• **Given task a**
Recast the lines of the listing, from the line containing "along [675, 444]" through the end of the listing, inclusive, as a JSON list of strings with one string per line, leaving out any blank lines.

— BEGIN Source extract —

Gulf airlines have begun adopting SAF. The UAE aims to supply 1 percent of fuel to national airlines with domestically-produced SAF by 2031, and to produce 700 million litres annually, under its General Policy for Sustainable Aviation Fuel.

Finnish producer Neste has agreed to supply Emirates with more than 3 million gallons of SAF in 2024 and 2025, for flights from Amsterdam and Singapore, while Shell began supplying SAF at Dubai Airport last year.

The main UAE airlines’ reports suggest that Emirates consumed about 10.7 billion litres of jet fuel in its 2022-23 fiscal year, Etihad about 1.8 billion litres in 2022, and AirArabia’s UAE hubs about 0.8 billion litres in 2023.

If the national SAF production goal were achieved by 2031, it would be enough to supply about 5 percent of these three carriers’ needs, excluding others such as FlyDubai and non-UAE airlines, or twice that when considering outbound flights only.

— END Source extract —
— BEGIN Record set —

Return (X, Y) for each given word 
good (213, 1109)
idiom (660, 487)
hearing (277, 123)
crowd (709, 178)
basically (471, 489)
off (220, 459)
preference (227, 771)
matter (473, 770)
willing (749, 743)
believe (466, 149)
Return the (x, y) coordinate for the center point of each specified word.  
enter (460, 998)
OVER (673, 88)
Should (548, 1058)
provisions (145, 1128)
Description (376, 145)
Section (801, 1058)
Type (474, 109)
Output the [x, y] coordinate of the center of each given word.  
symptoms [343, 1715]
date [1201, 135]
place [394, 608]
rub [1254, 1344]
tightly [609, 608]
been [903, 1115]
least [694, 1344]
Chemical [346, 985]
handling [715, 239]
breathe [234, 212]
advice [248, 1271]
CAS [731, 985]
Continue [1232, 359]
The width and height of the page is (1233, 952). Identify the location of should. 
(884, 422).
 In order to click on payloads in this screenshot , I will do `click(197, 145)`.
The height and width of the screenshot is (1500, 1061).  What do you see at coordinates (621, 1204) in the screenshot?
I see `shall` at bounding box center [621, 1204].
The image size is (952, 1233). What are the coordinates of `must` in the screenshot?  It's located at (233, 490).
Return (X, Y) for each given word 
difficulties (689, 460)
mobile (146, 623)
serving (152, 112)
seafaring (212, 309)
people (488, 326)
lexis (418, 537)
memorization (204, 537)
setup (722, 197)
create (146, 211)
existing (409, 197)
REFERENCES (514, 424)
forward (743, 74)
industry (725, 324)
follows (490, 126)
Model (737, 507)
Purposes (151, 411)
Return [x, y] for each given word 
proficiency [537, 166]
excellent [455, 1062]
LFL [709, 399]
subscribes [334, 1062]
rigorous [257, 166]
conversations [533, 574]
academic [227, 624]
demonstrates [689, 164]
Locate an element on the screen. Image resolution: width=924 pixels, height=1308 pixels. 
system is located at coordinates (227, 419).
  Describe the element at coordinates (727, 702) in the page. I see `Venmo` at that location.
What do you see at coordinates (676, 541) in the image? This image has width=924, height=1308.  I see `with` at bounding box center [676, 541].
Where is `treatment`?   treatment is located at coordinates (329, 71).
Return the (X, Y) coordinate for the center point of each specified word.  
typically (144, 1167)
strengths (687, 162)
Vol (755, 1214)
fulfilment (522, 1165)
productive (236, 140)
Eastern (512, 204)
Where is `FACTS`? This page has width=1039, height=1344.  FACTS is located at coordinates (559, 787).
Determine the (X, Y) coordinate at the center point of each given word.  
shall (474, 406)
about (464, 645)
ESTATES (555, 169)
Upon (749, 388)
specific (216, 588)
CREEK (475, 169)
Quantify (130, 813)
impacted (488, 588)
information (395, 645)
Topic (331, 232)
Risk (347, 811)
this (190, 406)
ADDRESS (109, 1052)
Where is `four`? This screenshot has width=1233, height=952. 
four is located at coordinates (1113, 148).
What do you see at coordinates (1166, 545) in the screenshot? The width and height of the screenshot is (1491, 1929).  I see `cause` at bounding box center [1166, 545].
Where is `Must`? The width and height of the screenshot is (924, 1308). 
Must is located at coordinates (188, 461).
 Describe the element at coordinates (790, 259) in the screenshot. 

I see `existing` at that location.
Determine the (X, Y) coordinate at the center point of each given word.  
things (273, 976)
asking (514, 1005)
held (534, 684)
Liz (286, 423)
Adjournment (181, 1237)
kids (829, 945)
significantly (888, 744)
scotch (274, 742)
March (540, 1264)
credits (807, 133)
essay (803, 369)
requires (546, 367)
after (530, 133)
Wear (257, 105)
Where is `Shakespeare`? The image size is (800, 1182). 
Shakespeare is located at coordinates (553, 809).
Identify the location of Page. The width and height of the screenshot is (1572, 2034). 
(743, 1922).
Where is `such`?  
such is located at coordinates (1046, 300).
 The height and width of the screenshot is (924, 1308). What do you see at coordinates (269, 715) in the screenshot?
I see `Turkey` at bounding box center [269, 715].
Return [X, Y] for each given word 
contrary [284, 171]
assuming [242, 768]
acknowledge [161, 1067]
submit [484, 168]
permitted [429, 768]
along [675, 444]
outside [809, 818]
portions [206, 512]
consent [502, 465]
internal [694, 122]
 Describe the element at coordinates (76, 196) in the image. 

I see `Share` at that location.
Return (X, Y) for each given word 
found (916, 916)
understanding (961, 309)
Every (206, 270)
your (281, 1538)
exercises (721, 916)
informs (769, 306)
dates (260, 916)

— END Record set —

• **Given task b**
Write out the passage on sustainable aviation fuel between "Gulf airlines have" and "Airport last year.", inclusive, swapping "Neste" for "TotalEnergies".

• **Final result a**
[
  "along [675, 444]",
  "outside [809, 818]",
  "portions [206, 512]",
  "consent [502, 465]",
  "internal [694, 122]",
  " Describe the element at coordinates (76, 196) in the image. ",
  "I see `Share` at that location.",
  "Return (X, Y) for each given word ",
  "found (916, 916)",
  "understanding (961, 309)",
  "Every (206, 270)",
  "your (281, 1538)",
  "exercises (721, 916)",
  "informs (769, 306)",
  "dates (260, 916)"
]

• **Final result b**
Gulf airlines have begun adopting SAF. The UAE aims to supply 1 percent of fuel to national airlines with domestically-produced SAF by 2031, and to produce 700 million litres annually, under its General Policy for Sustainable Aviation Fuel.

Finnish producer TotalEnergies has agreed to supply Emirates with more than 3 million gallons of SAF in 2024 and 2025, for flights from Amsterdam and Singapore, while Shell began supplying SAF at Dubai Airport last year.